A new program at the Alvin Ailey Dance Studio has Ailey-Fordham students moving in new directions—literally and figuratively.
Ailey Artistic Director Robert Battle has initiated New Directions Choreography Lab (NDCL) to help emerging choreographers develop new work. The program enlists highly trained Ailey students to work with them on the process as a purely creative experience, free from any type of restrictive expectation.
Recently, three Fordham students were given the opportunity to help up-and-coming choreographer Camille Brown actualize a dance-in-progress that she said was partly inspired by depictions of African Americans in a Subway sandwich commercial.
Fordham College at Lincoln Center sophomores Patrick Coker, Rachel Secrest and Jacquelin Harris were part of an ensemble that performed the three-part piece last semester at the Joan Weill Center for Dance on West 55th Street.
The student dancers collaborated with Brown on interpreting her vision of the history of African-American humor, its bald stereotyping and its use of caricature in minstrel shows and other venues.
Students were taught the choreography, which merged stereotypical movement, clichéd vocal riffs and vigorous modern dance steps, over a period of five weeks.

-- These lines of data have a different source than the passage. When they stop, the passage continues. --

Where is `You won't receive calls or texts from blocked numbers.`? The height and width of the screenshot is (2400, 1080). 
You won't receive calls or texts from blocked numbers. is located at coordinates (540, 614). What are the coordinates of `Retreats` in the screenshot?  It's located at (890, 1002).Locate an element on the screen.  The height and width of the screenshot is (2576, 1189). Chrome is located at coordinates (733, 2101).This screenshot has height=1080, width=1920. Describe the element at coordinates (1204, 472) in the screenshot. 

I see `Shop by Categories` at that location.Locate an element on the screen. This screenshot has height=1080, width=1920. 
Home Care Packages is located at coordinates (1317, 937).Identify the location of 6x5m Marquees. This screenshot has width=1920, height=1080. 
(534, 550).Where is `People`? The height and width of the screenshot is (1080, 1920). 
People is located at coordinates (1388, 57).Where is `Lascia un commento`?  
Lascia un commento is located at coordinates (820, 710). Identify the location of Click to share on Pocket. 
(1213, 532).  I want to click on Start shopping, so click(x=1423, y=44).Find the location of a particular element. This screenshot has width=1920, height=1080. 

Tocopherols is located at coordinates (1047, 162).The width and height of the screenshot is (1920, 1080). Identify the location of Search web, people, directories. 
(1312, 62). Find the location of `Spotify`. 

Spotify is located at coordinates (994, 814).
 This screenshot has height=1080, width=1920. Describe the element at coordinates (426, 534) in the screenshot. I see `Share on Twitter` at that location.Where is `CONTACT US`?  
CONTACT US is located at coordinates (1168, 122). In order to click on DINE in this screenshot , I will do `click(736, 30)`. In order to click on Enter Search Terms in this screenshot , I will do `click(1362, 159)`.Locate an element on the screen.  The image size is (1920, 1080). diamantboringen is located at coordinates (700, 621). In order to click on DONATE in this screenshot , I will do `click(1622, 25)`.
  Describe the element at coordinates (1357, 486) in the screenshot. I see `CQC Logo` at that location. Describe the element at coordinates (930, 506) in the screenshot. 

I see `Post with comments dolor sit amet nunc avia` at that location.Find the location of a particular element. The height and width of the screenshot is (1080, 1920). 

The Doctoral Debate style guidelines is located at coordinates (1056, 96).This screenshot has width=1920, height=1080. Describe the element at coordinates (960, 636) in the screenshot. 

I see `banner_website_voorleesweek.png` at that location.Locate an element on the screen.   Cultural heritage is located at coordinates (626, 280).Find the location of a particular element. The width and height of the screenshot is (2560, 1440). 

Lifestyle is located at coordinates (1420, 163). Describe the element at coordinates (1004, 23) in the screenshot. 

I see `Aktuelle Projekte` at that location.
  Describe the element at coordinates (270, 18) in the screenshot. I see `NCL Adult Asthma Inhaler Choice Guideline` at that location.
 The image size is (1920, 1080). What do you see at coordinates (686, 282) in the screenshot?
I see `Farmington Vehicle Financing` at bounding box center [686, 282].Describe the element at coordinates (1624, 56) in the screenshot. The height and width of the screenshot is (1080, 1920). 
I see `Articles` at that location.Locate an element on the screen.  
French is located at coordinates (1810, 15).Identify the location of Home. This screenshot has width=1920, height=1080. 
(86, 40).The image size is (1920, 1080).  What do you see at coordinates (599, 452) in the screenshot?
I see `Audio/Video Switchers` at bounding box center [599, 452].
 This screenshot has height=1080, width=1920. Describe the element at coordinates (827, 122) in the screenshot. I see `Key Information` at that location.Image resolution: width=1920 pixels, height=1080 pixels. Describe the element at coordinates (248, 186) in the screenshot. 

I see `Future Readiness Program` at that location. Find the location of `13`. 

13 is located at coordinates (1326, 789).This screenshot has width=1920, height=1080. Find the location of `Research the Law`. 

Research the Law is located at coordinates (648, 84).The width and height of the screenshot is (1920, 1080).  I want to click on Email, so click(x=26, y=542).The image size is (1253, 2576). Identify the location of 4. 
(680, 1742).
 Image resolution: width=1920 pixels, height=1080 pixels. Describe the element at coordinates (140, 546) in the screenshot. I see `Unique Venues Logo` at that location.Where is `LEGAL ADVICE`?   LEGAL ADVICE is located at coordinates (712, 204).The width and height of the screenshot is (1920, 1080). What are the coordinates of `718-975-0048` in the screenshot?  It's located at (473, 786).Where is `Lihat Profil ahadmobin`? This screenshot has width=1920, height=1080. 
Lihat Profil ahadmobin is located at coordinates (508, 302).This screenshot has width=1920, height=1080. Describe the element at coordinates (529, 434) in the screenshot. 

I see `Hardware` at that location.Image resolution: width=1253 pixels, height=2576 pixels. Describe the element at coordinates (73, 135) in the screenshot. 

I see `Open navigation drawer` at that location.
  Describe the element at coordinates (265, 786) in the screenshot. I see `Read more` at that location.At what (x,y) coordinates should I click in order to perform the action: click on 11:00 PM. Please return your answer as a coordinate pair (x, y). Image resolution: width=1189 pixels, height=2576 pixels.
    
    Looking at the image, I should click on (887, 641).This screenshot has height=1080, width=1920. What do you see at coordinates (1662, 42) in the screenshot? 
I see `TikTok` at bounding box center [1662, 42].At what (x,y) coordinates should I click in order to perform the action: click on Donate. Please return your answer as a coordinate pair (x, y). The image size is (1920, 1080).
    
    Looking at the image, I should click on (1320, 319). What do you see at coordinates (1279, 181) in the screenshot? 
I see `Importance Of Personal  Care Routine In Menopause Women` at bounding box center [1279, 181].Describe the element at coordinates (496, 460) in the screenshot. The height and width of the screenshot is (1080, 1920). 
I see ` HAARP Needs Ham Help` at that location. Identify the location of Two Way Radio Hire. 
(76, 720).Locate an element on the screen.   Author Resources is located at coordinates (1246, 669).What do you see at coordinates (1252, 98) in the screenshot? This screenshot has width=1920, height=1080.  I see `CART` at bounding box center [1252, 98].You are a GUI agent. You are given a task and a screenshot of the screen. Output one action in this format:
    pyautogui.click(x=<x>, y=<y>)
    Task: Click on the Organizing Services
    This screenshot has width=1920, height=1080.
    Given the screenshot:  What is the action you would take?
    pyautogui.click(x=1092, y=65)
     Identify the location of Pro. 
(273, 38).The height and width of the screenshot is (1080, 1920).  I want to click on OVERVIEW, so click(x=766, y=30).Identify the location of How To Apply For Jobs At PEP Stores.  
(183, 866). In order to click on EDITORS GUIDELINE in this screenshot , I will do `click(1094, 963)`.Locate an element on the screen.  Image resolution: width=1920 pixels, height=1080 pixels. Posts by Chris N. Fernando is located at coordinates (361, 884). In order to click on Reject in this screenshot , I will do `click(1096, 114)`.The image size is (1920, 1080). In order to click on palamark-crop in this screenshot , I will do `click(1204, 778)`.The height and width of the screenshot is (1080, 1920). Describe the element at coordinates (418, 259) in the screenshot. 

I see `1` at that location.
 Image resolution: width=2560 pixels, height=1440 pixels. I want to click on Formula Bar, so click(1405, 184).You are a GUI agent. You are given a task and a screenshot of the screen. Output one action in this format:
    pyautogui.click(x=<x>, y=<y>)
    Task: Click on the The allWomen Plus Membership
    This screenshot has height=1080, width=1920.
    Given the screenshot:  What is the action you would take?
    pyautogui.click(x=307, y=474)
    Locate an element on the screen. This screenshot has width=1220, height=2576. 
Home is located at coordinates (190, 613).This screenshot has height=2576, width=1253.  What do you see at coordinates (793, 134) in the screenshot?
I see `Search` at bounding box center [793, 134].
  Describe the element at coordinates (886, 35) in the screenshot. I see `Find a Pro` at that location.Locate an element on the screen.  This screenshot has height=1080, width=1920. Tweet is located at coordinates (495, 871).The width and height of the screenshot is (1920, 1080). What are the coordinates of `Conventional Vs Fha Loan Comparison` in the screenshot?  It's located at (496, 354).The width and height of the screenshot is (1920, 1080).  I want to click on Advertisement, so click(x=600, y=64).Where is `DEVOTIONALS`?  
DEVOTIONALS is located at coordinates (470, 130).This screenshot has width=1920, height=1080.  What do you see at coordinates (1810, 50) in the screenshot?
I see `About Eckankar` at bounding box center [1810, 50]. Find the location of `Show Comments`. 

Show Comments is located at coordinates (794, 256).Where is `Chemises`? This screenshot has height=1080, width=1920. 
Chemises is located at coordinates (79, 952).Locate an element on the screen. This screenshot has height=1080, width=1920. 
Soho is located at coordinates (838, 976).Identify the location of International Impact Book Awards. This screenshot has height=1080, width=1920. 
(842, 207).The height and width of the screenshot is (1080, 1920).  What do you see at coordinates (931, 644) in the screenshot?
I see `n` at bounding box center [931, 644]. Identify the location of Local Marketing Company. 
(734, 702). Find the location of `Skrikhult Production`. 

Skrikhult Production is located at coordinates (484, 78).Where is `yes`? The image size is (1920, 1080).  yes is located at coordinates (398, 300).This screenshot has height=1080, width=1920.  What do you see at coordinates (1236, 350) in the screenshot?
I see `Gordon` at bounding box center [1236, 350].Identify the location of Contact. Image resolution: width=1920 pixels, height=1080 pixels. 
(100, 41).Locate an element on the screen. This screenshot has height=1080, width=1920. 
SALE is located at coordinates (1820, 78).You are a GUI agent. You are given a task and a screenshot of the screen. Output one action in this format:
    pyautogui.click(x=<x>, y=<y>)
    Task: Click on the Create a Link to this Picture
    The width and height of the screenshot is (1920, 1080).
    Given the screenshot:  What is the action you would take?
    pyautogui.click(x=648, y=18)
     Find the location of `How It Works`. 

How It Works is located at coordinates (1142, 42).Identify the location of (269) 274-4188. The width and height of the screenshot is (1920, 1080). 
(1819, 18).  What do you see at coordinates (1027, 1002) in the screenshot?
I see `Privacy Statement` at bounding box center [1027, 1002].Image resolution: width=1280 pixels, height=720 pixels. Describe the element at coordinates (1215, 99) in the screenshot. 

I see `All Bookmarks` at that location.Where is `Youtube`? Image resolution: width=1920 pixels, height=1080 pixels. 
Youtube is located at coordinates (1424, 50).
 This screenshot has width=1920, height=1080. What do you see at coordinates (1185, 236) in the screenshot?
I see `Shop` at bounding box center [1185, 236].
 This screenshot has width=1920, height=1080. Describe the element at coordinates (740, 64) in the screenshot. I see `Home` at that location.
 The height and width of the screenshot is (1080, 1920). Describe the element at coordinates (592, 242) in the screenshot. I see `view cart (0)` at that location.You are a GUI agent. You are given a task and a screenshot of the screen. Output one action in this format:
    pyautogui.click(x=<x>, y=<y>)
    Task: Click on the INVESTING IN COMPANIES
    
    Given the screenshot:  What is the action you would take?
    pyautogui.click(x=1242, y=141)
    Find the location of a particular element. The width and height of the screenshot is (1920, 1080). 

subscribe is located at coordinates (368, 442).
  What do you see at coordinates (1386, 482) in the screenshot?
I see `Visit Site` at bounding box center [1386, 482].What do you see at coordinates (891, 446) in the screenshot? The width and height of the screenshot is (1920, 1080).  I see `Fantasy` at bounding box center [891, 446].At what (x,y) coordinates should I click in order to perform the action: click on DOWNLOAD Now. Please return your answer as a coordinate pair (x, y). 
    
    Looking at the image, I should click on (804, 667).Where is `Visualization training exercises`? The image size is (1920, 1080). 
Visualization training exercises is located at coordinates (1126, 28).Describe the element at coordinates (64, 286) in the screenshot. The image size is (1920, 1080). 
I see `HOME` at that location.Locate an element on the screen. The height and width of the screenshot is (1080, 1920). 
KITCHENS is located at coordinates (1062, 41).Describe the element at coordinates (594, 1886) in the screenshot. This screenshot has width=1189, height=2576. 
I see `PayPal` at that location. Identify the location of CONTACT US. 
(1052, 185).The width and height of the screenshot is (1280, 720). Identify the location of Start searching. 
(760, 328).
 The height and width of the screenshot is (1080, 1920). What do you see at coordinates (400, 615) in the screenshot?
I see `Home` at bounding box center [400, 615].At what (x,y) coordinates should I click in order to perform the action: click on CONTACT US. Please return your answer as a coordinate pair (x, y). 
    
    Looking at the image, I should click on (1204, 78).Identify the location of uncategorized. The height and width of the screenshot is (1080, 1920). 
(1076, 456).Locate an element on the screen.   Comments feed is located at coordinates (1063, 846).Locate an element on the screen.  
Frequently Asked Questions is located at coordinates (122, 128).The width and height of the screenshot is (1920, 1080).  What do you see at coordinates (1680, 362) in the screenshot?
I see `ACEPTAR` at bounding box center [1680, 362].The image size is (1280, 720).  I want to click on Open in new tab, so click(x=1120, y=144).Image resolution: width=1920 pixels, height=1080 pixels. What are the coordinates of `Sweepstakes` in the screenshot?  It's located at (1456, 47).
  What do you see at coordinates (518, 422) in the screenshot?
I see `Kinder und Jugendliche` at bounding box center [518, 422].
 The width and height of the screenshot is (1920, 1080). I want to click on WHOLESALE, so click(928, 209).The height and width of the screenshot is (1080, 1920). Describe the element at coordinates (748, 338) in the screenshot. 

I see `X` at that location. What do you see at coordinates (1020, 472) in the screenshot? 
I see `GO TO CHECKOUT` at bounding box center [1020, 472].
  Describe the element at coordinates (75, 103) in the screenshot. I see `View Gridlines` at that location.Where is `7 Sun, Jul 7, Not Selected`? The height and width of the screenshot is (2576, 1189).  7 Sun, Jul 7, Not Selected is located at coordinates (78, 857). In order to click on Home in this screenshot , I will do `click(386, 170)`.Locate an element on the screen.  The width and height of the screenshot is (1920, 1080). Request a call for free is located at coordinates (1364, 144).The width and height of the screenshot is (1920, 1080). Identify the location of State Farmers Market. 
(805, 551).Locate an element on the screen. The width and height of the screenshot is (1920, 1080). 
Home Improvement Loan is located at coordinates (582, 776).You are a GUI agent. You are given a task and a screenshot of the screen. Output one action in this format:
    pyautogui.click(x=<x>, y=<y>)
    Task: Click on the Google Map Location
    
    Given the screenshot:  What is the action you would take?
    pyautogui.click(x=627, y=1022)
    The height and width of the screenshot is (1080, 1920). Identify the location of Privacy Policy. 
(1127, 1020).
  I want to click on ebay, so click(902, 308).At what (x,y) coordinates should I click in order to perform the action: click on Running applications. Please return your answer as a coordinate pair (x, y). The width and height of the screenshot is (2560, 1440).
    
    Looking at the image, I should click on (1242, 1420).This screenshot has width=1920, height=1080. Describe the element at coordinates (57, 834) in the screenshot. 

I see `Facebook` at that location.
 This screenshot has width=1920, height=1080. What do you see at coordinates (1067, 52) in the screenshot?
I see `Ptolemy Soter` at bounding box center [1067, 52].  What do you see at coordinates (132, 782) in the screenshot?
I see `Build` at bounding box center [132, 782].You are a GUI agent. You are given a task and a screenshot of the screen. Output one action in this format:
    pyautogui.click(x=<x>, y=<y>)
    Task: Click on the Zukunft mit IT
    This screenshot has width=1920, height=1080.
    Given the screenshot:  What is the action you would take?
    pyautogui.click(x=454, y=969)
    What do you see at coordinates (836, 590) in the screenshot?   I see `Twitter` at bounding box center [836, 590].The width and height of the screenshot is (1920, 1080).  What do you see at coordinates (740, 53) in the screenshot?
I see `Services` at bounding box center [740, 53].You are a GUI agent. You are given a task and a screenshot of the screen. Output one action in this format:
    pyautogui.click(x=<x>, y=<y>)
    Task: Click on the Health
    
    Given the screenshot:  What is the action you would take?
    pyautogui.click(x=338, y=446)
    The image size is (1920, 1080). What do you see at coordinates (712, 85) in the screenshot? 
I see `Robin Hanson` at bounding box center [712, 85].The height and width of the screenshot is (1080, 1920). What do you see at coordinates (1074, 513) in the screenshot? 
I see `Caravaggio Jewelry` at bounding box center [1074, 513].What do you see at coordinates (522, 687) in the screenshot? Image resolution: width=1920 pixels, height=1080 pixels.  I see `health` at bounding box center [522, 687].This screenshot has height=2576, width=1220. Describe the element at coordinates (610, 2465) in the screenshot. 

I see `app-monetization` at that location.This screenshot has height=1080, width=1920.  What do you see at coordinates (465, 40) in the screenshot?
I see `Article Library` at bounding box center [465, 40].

During that time, they were encouraged to bring their own artistic expression to their dance, they said.
Secrest, a double major in dance and political science, said that the piece changed considerably from where it started. She valued the opportunity that NDCL had given her to go deeper into dance performance: Working with a choreographer on an emerging piece, she said, took her well “beyond technique.”
“It was really interesting to interpret, and hard,” Secrest said. “It was different from the normal Ailey training because this was a chance for us to build on our own artistry, which is important if you are working toward being a professional dancer.”
Sophomore Jacquelin Harris said that the topic made her think about how movement related to the creation of character.
“There is a symbolism behind each step,” she said. “[It] caused me to be more than just a dancer, but also an actor.”
Brown expressed her appreciation of NDCL’s collaborative aspect.
“This gave me the opportunity to work intensively to figure out what I am doing with the new piece,” she said. “It was amazing to have a creative playground.”
NDCL plans to support two new emerging choreographers every semester, offering Ailey-Fordham students a chance to stage cutting-edge choreography while earning their degrees. Students must try out at the beginning of each term for the choreographic labs. Those chosen are given credit for their participation.